Two arrested for child endangering in separate incidents


By Joe Gorman

jgorman@vindy.com

YOUNGSTOWN

Police charged two women Monday with child endangering after reports said they placed their children in dangerous situations.

Officers were called about 3:15 p.m. to a 122 W. Federal St. parking lot for a report of a large fight and when they arrived, a crowd of more than 20 people scattered.

Reports said a person was there holding a 2-year-old child. He said one of the people who ran off left the child there when police arrived, and he did not know who the child was or the whereabouts of a parent.

As police were trying to find out, reports said Azeray DeJay Jacqueline Hayes, 19, of Ohio Avenue came back to the parking lot and was placed into custody.

Officers also had another child of Hayes, who was a twin, in one of their cruisers as well before she returned, reports said. An officer spotted the child being held by one of the people running away from the fight in the parking lot and took the child back to the lot.

Reports said Hayes and Katina Ware of Youngstown had threatened to beat up a juvenile, and they ran into the juvenile and her sister at the Downtown Circle. Store employees stopped a fight there, but the juvenile and another girl were confronted by Hayes and Ware in the parking lot, reports said.

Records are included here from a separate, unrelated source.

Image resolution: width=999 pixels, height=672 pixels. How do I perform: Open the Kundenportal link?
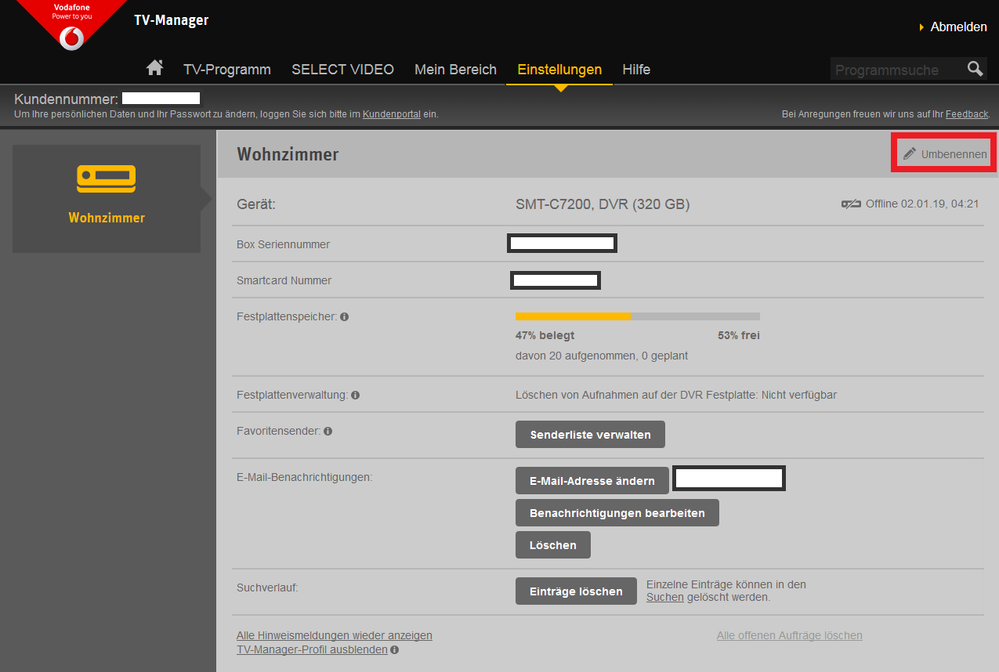[x=391, y=113]
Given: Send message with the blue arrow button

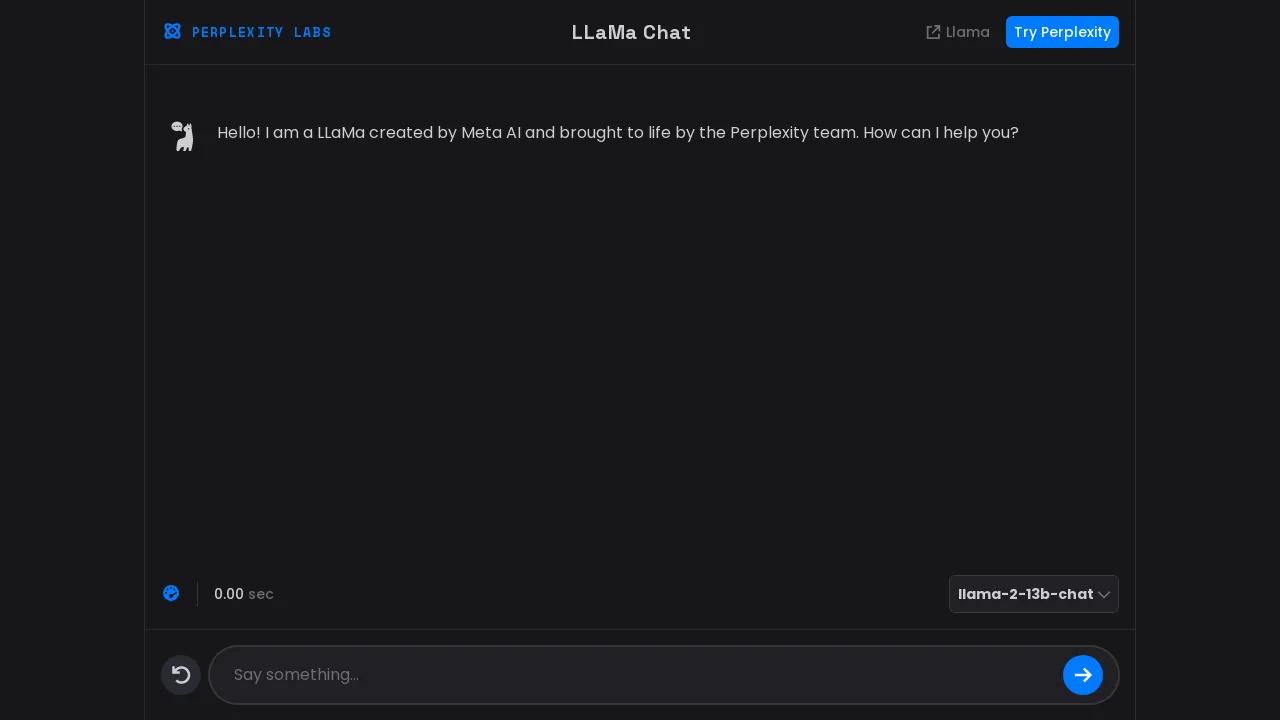Looking at the screenshot, I should pos(1082,675).
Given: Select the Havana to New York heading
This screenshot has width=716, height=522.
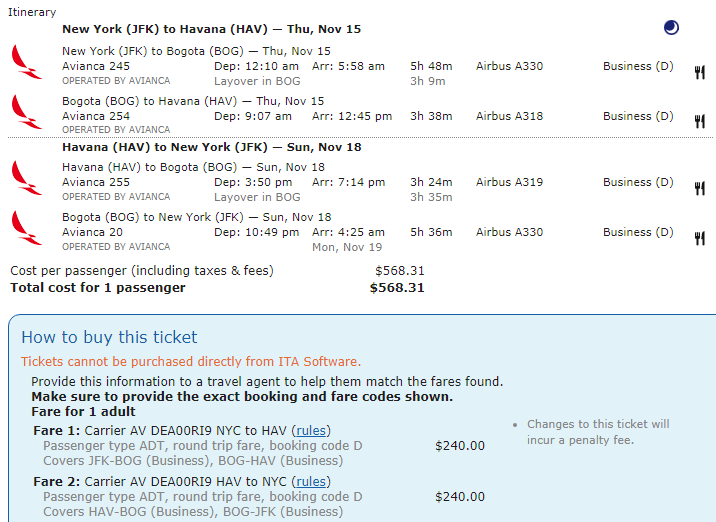Looking at the screenshot, I should point(211,147).
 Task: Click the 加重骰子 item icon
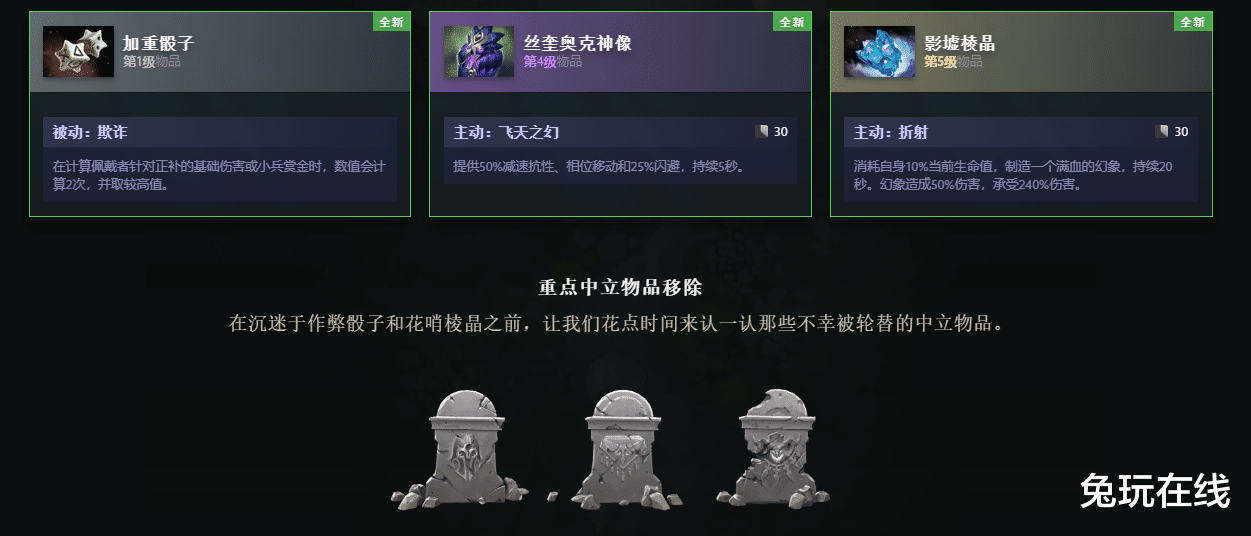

Ware and Hayes are both charged with assault, and Hayes also was charged with child endangering. They were both booked into the Mahoning County jail.

The twins were placed with relatives. Mahoning County Children Services also was called.

Also Monday, officers were called about 4:30 p.m. to Burbank and Wesley avenues on the West Side for a car that had run into a utility pole and found a child inside. The child’s mother, Lachelle Cantrell, 34, was out of the car and talking to a driver in another car. She smelled of alcohol and told police to “call my mom,” reports said.

Paramedics took the child to St. Elizabeth Youngstown Hospital to be examined. Reports did not say how old the child was or the child’s gender.

Reports said officers tried to give Cantrell a field-sobriety test by examining her eyes, but she refused to look at officers.

She was taken to the police station for a blood-alcohol test, where she registered a 0.284, reports said. In Ohio, a person is considered drunk if he or she has a BAC of 0.08 or higher.

Officers tried to take Cantrell to the Mahoning County jail, but the jail refused to take her because of her intoxication. She was taken instead to St. Elizabeth and charged with operating a vehicle intoxicated and child endangering.

As of late Tuesday afternoon, she had still not been booked into the jail.